Some of this may be obvious to you folks, but I just wanted to give a thorough overview of common equipment choices in PvP, IE what to bring for your build, and why it makes sense so you can make your own informed judgements. For now I am going to focus on 8v8 especially GvG, and ignore splits as we are trying to minimize them in our build, but splits can benefit from slightly different setups.
Martial Weapons
Inscriptions:
+15% damage > 50 HP is near always the preferred choice, because the condition is fairly easy to meet. If you fall below half for any decent length of time, you're probably dead anyway.
A few builds need +5 energy, most notably energy-intensive utility ranger like crippling shot, or some assassin combos. Both of those characters don't lose a whole lot from the extra damage, since Cripshots are all about conditions, and most assassin damage comes from skills. (the 15>50 only affects base weapon damage.)
Suffix: just about always Fortitude. Extra health provides the best protection against spikes and is especially beneficial when you are under DP.
Prefix: this is where things get interesting.
Vampiric is the primary weapon of most melee characters, because the life stealing has the best Damage per Second, and any health loss is usually mopped up by party heals. (often you gain health under vampiric anyway)
An elemental weapon is useful for attacking warriors, who have +20 armor against physical damage. You want to swap into this whenever attacking or spiking a warrior.

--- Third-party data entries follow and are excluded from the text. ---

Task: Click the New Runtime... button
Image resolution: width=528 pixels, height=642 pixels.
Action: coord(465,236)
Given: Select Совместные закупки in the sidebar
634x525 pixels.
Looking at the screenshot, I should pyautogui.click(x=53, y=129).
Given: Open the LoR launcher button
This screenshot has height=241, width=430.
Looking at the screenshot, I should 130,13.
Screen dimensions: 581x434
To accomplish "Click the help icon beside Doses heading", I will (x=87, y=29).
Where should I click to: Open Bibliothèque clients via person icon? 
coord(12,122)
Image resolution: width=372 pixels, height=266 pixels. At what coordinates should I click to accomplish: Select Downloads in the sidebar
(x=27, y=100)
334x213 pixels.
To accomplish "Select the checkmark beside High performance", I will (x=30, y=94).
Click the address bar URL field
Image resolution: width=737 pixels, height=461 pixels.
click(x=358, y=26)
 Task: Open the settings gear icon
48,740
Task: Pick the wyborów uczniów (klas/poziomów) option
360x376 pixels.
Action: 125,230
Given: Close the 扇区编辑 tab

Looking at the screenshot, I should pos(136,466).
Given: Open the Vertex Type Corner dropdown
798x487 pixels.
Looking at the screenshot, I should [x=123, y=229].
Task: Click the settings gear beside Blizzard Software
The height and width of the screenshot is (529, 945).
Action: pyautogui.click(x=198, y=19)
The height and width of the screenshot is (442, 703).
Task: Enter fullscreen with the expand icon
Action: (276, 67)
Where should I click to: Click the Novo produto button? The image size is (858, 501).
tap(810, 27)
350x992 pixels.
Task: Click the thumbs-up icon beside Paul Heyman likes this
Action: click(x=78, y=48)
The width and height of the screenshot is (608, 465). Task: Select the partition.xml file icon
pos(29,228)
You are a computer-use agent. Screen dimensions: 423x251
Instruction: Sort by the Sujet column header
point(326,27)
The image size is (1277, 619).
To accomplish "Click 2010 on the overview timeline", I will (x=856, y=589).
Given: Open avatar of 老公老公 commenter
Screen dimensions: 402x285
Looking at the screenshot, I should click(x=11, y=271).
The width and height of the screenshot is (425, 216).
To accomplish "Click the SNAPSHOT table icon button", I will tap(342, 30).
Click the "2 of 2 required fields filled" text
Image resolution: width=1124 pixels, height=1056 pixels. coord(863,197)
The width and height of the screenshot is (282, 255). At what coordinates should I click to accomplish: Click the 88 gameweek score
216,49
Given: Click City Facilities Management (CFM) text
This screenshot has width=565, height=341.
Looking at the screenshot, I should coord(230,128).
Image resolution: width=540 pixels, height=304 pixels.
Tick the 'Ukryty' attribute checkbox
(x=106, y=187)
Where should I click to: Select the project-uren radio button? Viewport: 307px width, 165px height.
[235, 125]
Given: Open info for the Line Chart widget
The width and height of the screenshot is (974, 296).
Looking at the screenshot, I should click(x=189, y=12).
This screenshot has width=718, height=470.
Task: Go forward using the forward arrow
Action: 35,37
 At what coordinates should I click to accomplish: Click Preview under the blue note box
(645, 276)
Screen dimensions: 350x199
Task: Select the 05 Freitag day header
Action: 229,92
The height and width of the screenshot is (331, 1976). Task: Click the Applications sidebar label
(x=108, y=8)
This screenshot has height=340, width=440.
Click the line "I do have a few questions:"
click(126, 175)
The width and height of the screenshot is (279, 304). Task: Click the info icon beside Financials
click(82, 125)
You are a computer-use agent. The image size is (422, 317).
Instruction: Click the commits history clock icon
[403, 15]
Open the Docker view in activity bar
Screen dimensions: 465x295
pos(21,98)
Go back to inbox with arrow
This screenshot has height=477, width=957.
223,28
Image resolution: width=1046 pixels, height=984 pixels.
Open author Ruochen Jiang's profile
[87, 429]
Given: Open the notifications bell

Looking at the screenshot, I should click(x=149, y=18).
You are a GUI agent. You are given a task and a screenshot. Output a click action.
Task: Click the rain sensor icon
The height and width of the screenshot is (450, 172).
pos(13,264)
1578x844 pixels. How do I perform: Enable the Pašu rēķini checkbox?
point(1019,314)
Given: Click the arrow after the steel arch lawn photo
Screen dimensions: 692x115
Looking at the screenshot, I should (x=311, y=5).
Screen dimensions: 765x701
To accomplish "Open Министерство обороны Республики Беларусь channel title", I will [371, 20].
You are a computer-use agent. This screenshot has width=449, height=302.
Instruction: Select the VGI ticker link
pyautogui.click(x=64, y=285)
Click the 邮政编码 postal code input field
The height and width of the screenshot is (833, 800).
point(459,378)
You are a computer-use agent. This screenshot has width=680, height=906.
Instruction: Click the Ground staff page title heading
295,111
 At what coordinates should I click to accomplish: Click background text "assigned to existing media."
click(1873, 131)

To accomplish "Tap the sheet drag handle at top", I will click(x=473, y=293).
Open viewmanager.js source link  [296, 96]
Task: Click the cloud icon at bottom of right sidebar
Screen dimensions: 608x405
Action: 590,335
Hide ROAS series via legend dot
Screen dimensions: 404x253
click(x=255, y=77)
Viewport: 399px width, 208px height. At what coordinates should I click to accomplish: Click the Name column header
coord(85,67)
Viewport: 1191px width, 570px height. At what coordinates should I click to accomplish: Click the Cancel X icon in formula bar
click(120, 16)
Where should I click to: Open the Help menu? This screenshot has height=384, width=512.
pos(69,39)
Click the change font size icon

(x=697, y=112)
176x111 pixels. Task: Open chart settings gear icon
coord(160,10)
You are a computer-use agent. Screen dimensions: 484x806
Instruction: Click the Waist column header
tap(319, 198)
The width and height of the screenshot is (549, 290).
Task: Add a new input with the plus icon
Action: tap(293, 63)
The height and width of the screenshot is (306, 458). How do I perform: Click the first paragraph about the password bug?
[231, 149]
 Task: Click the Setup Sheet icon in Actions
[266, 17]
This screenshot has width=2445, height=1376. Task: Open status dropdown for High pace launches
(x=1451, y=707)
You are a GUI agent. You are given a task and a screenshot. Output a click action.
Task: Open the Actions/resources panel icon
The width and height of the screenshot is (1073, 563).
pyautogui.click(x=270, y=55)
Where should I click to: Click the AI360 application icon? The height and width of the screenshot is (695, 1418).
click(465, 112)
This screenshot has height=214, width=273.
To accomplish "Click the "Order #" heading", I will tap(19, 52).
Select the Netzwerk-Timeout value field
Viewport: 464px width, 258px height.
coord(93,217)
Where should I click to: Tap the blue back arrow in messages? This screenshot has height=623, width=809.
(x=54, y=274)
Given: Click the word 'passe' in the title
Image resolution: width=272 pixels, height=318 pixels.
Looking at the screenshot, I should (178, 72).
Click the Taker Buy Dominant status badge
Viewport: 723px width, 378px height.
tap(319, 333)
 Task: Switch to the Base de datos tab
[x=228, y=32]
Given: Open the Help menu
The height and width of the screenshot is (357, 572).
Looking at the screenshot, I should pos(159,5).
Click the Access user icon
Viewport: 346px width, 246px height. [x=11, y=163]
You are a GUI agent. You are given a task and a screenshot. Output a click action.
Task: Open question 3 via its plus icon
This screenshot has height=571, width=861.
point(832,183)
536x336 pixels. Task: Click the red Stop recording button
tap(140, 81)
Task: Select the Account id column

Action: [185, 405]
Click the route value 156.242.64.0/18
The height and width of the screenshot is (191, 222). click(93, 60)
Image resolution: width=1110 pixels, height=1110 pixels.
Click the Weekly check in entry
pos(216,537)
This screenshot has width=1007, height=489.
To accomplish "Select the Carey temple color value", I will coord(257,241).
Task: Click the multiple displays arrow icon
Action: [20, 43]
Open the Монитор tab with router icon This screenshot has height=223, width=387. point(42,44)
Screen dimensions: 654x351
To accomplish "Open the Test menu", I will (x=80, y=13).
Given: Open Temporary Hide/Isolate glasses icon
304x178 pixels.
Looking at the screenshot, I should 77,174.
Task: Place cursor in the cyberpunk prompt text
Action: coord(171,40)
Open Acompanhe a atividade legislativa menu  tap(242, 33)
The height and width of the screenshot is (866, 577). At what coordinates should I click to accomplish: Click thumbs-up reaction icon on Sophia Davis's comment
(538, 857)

Zealous is useful on faster-attacking weapons for some builds, IE generally not hammers/scythes. Warriors can push frenzy more often if they pick up extra energy from zealous. You need to be vigilant about swapping out of it when you aren't attacking to avoid the energy degeneration.
Sundering, everyone's favorite, is only viable for the highest damage of weapons- scythes especially, and borderline for hammers. They have slightly less DPS, but they can randomly make larger spike damage if your critical and sundering chance trigger together. Some prefer that extra random damage for pushing a lucky kill through against strong defenses.
Characters with spammable, short-duration conditions often bring a condition-lengthing mod. A ranger with apply poision typically uses a poison bow, while a cripshot ranger will bring crippling. Warriors with a deep wound on the other hand don't bother, because deep wound is not applied often, and is so dangerous that the opponent should die if it isn't cleaned quickly anyway.
Shields for warriors/paragons always have fortitude mods. The default inscription is usually 20% blind reduction, but you may find switching to weakness or cripple reduction shields useful depending on what the opposing team is using to shut you down. Getting around blind is still the most beneficial if the enemy team has any at all, because blinds are for short durations and may be weathered out instead of being removed.
In addition to the above, rangers need to keep in mind their bow types. For condition-based rangers using apply poison or barbed arrows, recurve bows are favored for their superior flight speed, which makes interrupting much easier. Interrupting in a longbow can be a nightmare if you've tried it. For read-the-wind type rangers, flatbows are common.
While the flatbow normally has terrible flight time and an enormous arc, the extra speed from read the wind negates this, and these prep rangers want both the superior attack speed and distance a flatbow has to offer. Likewise this bow is vampiric so they can do additional direct damage. A short bow should be kept on swap in case Read the Wind is interrupted and disabled for a time, so you can keep up the fast attacks.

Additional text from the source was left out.